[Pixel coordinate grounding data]
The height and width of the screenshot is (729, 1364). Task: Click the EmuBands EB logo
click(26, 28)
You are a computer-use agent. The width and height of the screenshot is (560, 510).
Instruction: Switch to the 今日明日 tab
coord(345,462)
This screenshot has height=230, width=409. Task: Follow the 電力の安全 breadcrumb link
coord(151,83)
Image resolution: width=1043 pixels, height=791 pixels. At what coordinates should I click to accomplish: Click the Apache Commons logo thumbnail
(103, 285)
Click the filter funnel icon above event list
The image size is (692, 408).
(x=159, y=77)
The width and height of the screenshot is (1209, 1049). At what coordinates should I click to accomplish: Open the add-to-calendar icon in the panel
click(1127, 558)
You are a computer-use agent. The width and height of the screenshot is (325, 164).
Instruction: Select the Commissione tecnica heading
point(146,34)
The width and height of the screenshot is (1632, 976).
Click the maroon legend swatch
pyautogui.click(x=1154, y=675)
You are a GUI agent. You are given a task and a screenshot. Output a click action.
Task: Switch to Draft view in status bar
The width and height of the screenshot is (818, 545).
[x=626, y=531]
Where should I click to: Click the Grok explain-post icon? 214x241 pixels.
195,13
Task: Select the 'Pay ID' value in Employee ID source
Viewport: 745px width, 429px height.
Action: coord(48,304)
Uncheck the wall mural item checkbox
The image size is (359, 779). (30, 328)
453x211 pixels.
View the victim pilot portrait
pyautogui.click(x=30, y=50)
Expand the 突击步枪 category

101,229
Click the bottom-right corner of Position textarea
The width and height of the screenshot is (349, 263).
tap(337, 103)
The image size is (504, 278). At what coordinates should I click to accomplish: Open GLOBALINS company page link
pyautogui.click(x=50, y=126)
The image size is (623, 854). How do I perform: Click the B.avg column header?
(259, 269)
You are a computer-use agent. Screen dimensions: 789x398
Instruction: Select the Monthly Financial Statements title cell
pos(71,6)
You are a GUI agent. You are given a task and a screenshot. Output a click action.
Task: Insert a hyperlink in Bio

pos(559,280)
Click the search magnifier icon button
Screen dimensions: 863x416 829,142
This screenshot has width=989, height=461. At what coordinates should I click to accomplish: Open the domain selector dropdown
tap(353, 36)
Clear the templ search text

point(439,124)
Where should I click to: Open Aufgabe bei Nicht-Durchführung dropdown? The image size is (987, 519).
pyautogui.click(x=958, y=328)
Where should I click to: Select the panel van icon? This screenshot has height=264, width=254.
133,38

* [Task to carry out]: A count alone is required. How many lines in the entries contain the string "computer"?

* [Written response]: 3